I'm not sure what my PH is right now, But I'll find out tonight.

What is the PH range the CRS will be good in and breeding? I have RCS in the tank right now.


----------



## aaronnorth (Apr 21, 2008)

6 - 7 would be ideal, take a look at planet inverts, they have an aticle on them, very informative.

http://www.planetinverts.com/Crystal Red Shrimp.html


----------



## jlui83 (Apr 22, 2006)

S#[email protected]#..

I just took my water sample to the fish store. 
Ammonia 0
nitrites 0
nitrates 0
Ph 8.2 !!!!!!!!!!!!

I need drastic measure to drop the ph!
I bought 2 gallons of distilled water. Im going to do a water change tonight..

hopefully this will help. If not I may need to get some ADA amazonia soil


----------



## aaronnorth (Apr 21, 2008)

Is that the aquasoil? If so then it leaches ammonia at initial start up so it will kill your shrimp, use peat in the filter and bogwood also helps, unless you want to breed them then dont worry about the ph.


----------



## jlui83 (Apr 22, 2006)

I may just have to go with PEAT.

What kind of peat? there is the stringy Moss stuff.. or the actual PEAT moss dirt looking..


----------



## modster (Jun 16, 2007)

How big is your tank? If it's not too big, get the API tap water filter.

Btw, rapid pH change is bad for your shrimps too.


----------



## jlui83 (Apr 22, 2006)

Ill check the tap water filter thing. The tank is a 29 gal.

I plan on breeding the CRS. I think I'll keep doing water changes with RO and tap water treated with PRIME.


----------



## aaronnorth (Apr 21, 2008)

Aquatic peat like fluval peat:

http://www.google.com/products?q=fl...F-8&sourceid=ie7&rlz=1I7ADBR&um=1&sa=N&tab=wf


----------



## jlui83 (Apr 22, 2006)

Anyone have experience with Fluval Peat?
Does it leech tannins in the tank?


----------



## aaronnorth (Apr 21, 2008)

The fluval peat leaches tannons but it isn't to much, it clears after a few days or a water change. All peat will leak tannins.


----------



## jlui83 (Apr 22, 2006)

I'll try some peat in the filter. hopefully it will help along with the DI water.

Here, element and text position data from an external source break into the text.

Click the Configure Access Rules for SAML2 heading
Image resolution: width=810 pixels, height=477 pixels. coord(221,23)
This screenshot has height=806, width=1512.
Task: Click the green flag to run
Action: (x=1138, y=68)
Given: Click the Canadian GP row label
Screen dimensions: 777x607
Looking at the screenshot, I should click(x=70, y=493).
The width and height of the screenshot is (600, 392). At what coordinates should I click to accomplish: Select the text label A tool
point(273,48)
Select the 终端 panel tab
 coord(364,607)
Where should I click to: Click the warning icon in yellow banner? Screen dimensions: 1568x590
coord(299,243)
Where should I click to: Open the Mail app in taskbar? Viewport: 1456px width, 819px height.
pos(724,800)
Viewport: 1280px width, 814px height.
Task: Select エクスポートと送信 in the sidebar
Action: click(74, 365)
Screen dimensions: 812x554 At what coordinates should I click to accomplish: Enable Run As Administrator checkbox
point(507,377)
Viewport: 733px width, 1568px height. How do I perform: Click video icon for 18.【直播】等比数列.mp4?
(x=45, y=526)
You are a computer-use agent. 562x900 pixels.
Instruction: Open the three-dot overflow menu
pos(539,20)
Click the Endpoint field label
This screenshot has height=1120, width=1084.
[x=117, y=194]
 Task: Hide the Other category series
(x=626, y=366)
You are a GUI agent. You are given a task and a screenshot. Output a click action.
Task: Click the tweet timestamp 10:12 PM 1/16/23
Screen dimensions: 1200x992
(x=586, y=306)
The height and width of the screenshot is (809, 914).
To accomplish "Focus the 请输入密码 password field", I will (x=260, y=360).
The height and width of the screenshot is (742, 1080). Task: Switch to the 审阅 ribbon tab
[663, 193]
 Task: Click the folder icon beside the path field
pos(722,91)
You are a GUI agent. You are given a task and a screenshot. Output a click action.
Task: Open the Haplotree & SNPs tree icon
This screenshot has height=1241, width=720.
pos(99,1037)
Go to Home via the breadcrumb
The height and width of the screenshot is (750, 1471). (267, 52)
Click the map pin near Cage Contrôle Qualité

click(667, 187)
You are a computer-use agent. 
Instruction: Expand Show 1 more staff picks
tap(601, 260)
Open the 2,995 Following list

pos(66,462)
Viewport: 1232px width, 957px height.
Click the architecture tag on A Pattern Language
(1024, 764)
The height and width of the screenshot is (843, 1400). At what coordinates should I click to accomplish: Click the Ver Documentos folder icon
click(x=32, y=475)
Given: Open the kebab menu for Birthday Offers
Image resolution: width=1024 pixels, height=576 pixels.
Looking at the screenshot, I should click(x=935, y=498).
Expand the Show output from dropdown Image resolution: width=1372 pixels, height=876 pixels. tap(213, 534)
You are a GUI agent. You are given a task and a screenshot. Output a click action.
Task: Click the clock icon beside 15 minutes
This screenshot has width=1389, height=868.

I'm going to purchase a AP PH test kit thing. its like $4 at my LFS. It only tests PH.


----------



## modster (Jun 16, 2007)

well, don't over do it. Distill water has low ph already. Adding peat might make the water too acidic.


----------



## jlui83 (Apr 22, 2006)

It should be ok. the distilled water is only 7.0ph i think. I need to go buy a test kit. lol


----------



## modster (Jun 16, 2007)

distill water has pH lower than 7 because it contains CO2 from the atmosphere.


----------



## jlui83 (Apr 22, 2006)

Sounds good. I'll watch the PH.

Thanks!


----------